**INPUT:**
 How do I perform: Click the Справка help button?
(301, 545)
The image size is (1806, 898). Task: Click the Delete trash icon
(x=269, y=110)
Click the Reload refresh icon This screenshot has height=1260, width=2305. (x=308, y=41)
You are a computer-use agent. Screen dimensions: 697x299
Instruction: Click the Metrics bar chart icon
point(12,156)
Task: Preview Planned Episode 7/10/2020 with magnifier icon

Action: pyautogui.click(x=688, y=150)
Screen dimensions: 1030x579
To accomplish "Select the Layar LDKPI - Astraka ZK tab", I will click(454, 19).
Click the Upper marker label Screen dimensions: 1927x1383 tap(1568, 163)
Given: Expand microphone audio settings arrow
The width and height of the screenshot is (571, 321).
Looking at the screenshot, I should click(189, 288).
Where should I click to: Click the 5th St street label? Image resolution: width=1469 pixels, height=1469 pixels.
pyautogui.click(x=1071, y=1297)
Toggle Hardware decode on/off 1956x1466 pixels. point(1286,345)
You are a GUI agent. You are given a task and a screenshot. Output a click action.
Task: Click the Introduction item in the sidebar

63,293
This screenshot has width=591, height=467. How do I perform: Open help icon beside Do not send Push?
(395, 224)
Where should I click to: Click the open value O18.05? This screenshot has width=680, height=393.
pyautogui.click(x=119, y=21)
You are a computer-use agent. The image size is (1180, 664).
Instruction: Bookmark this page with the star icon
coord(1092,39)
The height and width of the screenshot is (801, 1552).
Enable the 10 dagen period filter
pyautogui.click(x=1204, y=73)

**TASK PROMPT:** Provide solely the number of lines in the data that include the word "computer".

**RESULT OF THE EXERCISE:** 2